Unique Hyperbola

Note that $N(a + b\phi) = a^2 + ab - b^2$ is the norm of the Euclidean domain $\mathbb{Z}[\phi]$ , where $\phi = \tfrac12(1+\sqrt{5})$ is the Golden ratio. It is easy to show that the units of $\mathbb{Z}[\phi]$ (the solutions of the equation $N(z) = \pm1$ in $\mathbb{Z}[\phi]$ ) are the numbers $\pm\phi^n$ for $n \in \mathbb{Z}$ . Thus the solutions of the equation $x^2 + xy - y^2 \; = \; -1 \hspace{2cm} x,y \in \mathbb{Z}$ are given by the formula $x + y\phi \; = \; \pm\phi^{2m+1} \hspace{2cm} m \in \mathbb{Z}$ and hence the positive integer solutions are given by $x_m + y_m\phi \; = \; \phi^{2m+1} \; = \;F_{2m} + F_{2m+1}\phi \hspace{2cm} m \ge 0$ so that we want $n = x_m + y_m = F_{2m+2}$ to be a perfect square.

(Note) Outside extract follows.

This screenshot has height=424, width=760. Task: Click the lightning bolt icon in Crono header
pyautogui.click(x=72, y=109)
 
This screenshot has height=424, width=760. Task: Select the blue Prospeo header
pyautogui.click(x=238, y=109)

Using the same paper that Worranat has cited, the only square Fibonacci numbers are $F_0 = 0$ , $F_1=F_2=1$ and $F_{12}=144$ . Since we are interested in $n = F_{2m}$ for $m \ge 1$ , we are only concerned with $F_2$ and $F_{12}$ . Thus the answer is $1 + 144 = \boxed{145}$ .

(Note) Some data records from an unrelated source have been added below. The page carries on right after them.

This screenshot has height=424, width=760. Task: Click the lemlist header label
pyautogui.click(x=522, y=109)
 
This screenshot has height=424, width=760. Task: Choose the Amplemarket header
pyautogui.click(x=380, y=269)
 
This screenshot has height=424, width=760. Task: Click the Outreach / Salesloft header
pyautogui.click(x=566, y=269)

Suppose $x_{0}$ and $y_{0}$ be the initial solution to the equation. Then if we substitute $x_{0} + y_{0}$ for $x$ , we can solve for $y$ as:

$y^2 - y(x_{0} + y_{0}) - (x_{0} + y_{0})^2 - 1 = 0$

$y = \dfrac{x_{0} + y_{0} \pm \sqrt{(x_{0} + y_{0})^2 + 4(x_{0} + y_{0})^2 +4}}{2} = \dfrac{x_{0} + y_{0} \pm \sqrt{5(x_{0} + y_{0})^2 +4}}{2}$

Now since $y_{0}^2 - x_{0}y_{0} - x_{0}^2 = 1$ , $4y_{0}^2 - 4x_{0}y_{0} - 4x_{0}^2 - 4 = 0$ .

Thus, $y = \dfrac{x_{0} + y_{0} \pm \sqrt{5(x_{0} + y_{0})^2 + (4y_{0}^2 - 4x_{0}y_{0} - 4x_{0}^2 - 4)+4}}{2}$

Then, $y = \dfrac{x_{0} + y_{0} \pm \sqrt{9y_{0}^2 + 6x_{0}y_{0} +x_{0}^2}}{2} = \dfrac{x_{0} + y_{0} \pm (x_{0} + 3y_{0})}{2}$

Since the solution is non-negative integer, $y = x_{0} + 2y_{0} = (x_{0} + y_{0}) + y_{0} = x+y_{0}$ .

In other words, the solution $x$ is the sum of the previous pair of solution, and $y$ is the sum of $x$ and previous $y$ value. Thus, when we write arrange the pair solutions, we will obtain a Fibonacci sequence as $(0,1)$ is an obvious initial solution:

$(x_{0} , y_{0}), (x_{0} + y_{0}, x_{0} + 2y_{0}), (2x_{0} + 3y_{0}, 3x_{0} + 5y_{0}), \cdots$

And for some $n^{th}$ Fibonacci number, $F_n^2-F_{n-1}F_{n+1} = F_n^2-F_{n-1}(F_{n}+F_{n-1}) = F_n^2-F_{n-1}F_{n}-F_{n-1}^2) =(-1)^{n+1}$

If we let $n=1$ ; $x = F_{n-1}$ ; $y= F_{n}$ , we will obtain the same hyperbolic graph as shown in the question.

Then $x+y = F_{n}+F_{n-1} = F_{n+1}$ . Thus, we just need to find the Fibonacci numbers that are perfect squares, and according to this proof , there are only two such numbers: $1$ & $144$ .

Checking for solution $(0,1)$ : $1^2 - 1\cdot 0 - 0^2 = 1$ .

Checking for solution $(55,89)$ : $89^2 - 89\cdot 55 - 55^2 = 1$ .

Therefore, the answer is $1+144 = \boxed{145}$ .